Rumi stood a little closer now, close enough for him to catch the faint, not-human hum under her breath. “You’re safe in this room,” she said, not quite to him, not quite to anyone else. A statement, not a promise. Her eyes flicked to his hood, to the mask, to the line of his jaw that the dye had thrown into sharper relief. He knew what she saw; he’d seen it in his own mirror.

Mira’s hand shifted from her side to the back of a chair, then stilled there. “If you run, you’ll be chased,” she said, even, almost bored. “If you fight, you’ll lose tonight and win a rumor tomorrow. Your choice.”

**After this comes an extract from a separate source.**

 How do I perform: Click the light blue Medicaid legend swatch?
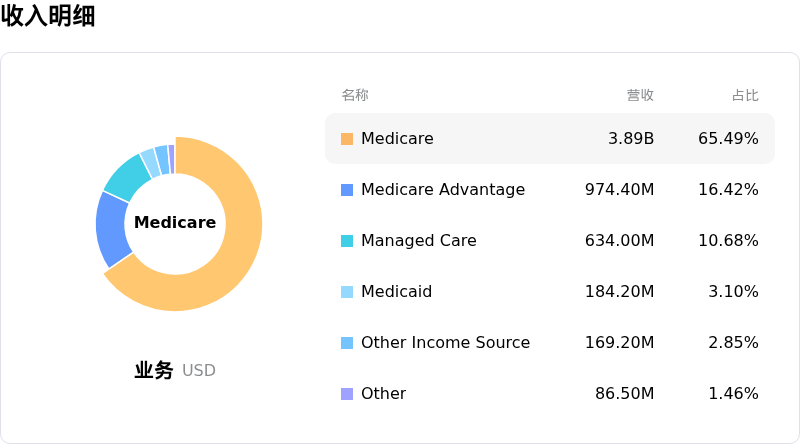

Zoey’s fingers tightened around her own mug. “You don’t… have to do either,” she added, voice neat but not bubbly now. “Sitting is an option.” The corner of her mouth ticked, not a smile so much as a muscle remembering how. Her gaze slid over him—hood, mask, hands—then back up, steady. “Sit.”

He listened to the hum in the hall—the sword’s far, thin note like a held breath—and set his shoulders down a fraction. He pulled the mask to his chin, not farther, and let his hands come out of his pockets to wrap the mug. The heat didn’t register, but the gesture worked. Bodies read bodies. Sitting looked like staying.

Rumi exhaled once, quiet approval or relief; it was hard to tell. Zoey’s stance eased by degrees, never fully. Mira blinked—permission to breathe, not to relax.

Baby sipped because that was what you did with tea, let the steam fog his lashes. He kept his eyes on the table’s ringed surface, memorizing the pattern of circles like a map, and conceded the smallest thing he had to give: stillness. He could be a piece for a night if it bought him the angle he needed.

Zoey leaned her hip against the counter, watching him as if learning a language in real time. “Okay,” she said, careful. The pep was gone; something sharper had taken its place. “We’ll… keep it simple.”

Mira’s fingers left the chair back. “For now.”

Rumi nodded once, like a truce signed in pencil.

He set the mug down without clinking it. Outside, the city moved on, soft and wet. Inside, the board arranged itself around him, and he let it—just this once—without touching a single piece.